[[ Exercise materials open ]]

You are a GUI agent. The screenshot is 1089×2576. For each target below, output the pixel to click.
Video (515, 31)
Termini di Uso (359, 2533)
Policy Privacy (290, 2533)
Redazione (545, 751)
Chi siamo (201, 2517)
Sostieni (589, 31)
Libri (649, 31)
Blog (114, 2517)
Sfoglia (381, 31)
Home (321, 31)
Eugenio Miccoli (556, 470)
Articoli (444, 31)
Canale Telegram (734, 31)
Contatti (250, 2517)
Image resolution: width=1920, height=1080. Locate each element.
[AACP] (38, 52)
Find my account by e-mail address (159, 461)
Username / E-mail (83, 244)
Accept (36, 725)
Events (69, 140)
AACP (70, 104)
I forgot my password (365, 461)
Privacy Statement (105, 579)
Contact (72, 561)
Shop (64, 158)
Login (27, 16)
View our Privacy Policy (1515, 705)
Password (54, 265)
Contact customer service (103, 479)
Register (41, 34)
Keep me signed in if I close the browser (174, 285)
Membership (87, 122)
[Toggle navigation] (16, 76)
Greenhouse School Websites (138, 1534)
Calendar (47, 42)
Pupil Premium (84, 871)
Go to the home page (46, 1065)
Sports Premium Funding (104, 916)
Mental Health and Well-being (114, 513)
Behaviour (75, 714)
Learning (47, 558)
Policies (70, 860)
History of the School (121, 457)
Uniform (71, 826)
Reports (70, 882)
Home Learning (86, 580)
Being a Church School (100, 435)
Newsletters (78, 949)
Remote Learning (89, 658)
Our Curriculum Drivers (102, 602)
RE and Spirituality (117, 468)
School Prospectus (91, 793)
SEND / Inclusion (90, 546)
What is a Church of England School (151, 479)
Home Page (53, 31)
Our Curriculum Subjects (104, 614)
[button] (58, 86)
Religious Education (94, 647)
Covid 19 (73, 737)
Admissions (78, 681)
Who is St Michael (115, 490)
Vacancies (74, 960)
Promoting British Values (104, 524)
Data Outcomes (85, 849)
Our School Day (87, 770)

[[ Exercise materials closed ]]

What you need to do: If a line in the records above includes the string "Premium", copy it.

Response:
Pupil Premium (84, 871)
Sports Premium Funding (104, 916)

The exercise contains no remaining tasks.